- _WHAT IS EXPECTED_: Below are entries; copy exactly the lines from the one with "Viewport: 1659px width, 933px height." through the one with "Given: Open the ellipsis", both included, and leave out the rest.

=== SUPPLIED ENTRIES ===

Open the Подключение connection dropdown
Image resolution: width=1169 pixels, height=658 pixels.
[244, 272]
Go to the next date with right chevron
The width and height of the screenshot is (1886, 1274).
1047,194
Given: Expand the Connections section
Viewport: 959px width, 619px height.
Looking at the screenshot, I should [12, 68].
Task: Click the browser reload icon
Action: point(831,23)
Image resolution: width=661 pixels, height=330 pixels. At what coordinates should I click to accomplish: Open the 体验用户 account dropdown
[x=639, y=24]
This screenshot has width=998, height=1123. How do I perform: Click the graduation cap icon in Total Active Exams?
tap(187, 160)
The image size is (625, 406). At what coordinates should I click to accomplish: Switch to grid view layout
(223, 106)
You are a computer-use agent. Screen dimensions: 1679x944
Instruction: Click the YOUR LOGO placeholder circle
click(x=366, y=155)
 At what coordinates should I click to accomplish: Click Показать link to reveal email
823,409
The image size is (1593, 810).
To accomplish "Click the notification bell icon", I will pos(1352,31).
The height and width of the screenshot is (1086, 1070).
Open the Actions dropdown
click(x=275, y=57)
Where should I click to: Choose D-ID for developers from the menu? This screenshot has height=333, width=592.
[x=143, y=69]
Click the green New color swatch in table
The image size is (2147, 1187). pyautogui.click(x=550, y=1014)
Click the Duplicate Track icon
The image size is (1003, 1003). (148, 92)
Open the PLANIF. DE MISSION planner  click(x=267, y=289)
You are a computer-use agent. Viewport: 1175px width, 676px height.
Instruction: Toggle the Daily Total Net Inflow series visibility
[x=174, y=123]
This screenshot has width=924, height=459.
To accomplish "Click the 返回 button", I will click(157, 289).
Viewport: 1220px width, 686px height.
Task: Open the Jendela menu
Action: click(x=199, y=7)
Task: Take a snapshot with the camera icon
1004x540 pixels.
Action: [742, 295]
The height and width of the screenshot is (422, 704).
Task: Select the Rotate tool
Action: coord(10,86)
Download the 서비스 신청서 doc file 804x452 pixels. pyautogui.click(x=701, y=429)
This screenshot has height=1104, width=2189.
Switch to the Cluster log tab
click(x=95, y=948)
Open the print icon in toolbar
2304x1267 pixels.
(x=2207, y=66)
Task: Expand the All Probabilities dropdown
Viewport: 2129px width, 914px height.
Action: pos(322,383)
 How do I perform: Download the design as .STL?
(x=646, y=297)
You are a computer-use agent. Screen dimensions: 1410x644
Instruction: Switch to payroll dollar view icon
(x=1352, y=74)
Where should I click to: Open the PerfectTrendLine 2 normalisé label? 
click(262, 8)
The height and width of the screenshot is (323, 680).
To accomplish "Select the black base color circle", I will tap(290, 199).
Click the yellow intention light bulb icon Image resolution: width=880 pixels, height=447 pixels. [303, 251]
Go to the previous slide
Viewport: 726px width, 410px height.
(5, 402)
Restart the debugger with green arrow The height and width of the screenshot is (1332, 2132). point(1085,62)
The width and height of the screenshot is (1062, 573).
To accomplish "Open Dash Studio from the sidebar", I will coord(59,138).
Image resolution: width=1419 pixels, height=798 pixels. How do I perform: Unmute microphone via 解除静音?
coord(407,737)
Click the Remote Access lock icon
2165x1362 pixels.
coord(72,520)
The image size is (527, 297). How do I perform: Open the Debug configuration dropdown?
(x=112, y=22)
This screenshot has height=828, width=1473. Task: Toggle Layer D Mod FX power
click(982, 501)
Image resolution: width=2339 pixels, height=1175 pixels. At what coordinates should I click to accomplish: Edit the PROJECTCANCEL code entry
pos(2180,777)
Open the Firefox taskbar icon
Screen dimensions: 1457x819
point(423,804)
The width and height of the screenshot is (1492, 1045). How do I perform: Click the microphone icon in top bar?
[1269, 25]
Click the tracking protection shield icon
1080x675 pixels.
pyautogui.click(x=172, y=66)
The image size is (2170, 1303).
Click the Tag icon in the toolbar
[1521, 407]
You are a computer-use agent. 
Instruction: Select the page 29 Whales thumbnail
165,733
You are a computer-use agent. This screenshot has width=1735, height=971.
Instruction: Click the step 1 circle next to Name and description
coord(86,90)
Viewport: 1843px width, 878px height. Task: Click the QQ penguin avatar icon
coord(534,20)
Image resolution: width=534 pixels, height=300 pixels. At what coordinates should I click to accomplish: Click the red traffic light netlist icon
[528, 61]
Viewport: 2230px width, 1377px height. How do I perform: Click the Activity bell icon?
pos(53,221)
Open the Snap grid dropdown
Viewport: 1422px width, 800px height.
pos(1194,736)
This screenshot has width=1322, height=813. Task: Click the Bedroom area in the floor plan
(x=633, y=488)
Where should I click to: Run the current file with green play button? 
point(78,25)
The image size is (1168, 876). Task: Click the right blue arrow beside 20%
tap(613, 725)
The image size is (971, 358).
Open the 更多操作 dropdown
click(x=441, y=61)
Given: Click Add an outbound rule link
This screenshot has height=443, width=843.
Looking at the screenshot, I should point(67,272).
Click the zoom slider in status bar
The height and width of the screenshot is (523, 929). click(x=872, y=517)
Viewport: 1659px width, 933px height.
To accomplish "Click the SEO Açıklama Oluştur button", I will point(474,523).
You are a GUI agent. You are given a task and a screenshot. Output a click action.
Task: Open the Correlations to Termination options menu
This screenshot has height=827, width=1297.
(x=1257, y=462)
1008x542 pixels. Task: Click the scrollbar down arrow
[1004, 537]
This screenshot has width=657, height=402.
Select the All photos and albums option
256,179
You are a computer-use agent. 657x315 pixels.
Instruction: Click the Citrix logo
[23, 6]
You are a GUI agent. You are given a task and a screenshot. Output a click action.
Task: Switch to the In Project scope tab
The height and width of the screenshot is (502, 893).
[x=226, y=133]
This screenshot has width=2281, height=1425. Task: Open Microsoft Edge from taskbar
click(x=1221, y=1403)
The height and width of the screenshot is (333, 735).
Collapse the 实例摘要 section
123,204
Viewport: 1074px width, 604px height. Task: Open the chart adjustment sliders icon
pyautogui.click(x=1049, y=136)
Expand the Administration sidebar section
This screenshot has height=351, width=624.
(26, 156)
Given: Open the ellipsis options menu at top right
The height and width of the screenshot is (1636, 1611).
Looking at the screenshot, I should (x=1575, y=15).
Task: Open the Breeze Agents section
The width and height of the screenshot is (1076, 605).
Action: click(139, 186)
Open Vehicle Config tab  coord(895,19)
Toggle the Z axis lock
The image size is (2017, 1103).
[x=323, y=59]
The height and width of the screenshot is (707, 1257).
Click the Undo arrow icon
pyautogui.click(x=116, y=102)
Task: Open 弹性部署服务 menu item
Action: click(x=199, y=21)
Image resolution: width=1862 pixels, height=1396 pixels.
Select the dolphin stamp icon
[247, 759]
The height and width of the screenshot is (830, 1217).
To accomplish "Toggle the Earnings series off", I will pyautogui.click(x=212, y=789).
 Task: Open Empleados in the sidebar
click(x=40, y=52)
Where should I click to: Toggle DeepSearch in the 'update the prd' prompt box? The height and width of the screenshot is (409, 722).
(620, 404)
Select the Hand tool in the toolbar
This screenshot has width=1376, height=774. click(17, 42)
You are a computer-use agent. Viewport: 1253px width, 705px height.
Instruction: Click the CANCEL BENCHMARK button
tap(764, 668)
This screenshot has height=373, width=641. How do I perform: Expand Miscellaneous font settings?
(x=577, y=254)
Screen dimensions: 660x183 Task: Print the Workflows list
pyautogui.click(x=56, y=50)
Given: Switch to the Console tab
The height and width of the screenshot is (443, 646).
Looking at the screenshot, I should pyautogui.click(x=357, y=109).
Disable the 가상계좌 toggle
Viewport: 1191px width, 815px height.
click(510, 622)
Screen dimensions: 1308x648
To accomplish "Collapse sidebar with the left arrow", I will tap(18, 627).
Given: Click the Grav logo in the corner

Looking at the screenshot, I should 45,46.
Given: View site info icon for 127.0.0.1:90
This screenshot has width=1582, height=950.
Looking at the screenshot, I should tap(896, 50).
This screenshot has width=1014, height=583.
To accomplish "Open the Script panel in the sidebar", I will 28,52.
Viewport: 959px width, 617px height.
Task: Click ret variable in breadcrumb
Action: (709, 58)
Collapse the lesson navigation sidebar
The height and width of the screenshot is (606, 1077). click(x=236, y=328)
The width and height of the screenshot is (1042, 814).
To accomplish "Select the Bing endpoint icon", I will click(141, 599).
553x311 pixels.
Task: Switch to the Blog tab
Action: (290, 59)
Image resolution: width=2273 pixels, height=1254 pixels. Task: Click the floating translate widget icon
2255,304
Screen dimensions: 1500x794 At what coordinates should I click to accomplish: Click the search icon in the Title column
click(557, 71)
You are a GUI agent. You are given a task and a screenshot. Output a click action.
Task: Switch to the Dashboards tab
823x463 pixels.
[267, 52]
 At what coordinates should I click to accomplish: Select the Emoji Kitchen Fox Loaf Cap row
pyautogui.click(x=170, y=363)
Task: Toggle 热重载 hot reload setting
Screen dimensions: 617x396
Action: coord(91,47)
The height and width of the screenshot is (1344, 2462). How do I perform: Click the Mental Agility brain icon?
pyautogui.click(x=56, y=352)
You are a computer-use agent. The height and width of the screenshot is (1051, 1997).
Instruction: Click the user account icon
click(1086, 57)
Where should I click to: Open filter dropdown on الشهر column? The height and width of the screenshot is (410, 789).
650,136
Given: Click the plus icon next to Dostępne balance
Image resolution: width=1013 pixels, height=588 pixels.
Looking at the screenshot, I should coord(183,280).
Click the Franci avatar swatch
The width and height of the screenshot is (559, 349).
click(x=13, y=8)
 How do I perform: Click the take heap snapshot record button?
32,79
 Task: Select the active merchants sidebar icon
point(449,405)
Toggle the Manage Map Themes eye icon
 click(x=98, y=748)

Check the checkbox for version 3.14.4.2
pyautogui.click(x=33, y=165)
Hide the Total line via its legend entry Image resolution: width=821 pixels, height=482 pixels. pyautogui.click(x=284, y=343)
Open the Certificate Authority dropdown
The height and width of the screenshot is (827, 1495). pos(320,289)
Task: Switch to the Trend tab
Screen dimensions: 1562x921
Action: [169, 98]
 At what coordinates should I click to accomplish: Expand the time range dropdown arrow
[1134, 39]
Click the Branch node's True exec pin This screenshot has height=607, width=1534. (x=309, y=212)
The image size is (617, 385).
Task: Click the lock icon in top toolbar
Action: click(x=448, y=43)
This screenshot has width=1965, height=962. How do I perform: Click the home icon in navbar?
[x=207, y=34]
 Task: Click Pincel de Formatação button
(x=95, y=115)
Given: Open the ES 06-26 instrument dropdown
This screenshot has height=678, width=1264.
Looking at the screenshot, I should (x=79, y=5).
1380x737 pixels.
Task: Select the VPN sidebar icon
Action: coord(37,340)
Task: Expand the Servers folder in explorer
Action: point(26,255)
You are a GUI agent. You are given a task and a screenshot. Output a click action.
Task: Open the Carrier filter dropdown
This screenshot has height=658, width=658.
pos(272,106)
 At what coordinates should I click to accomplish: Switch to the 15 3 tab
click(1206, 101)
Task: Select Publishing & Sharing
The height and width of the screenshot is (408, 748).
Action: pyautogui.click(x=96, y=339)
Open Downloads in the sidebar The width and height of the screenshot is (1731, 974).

===

- _TASK ANSWER_:
Viewport: 1659px width, 933px height.
To accomplish "Click the SEO Açıklama Oluştur button", I will point(474,523).
You are a GUI agent. You are given a task and a screenshot. Output a click action.
Task: Open the Correlations to Termination options menu
This screenshot has height=827, width=1297.
(x=1257, y=462)
1008x542 pixels. Task: Click the scrollbar down arrow
[1004, 537]
This screenshot has width=657, height=402.
Select the All photos and albums option
256,179
You are a computer-use agent. 657x315 pixels.
Instruction: Click the Citrix logo
[23, 6]
You are a GUI agent. You are given a task and a screenshot. Output a click action.
Task: Switch to the In Project scope tab
The height and width of the screenshot is (502, 893).
[x=226, y=133]
This screenshot has width=2281, height=1425. Task: Open Microsoft Edge from taskbar
click(x=1221, y=1403)
The height and width of the screenshot is (333, 735).
Collapse the 实例摘要 section
123,204
Viewport: 1074px width, 604px height. Task: Open the chart adjustment sliders icon
pyautogui.click(x=1049, y=136)
Expand the Administration sidebar section
This screenshot has height=351, width=624.
(26, 156)
Given: Open the ellipsis options menu at top right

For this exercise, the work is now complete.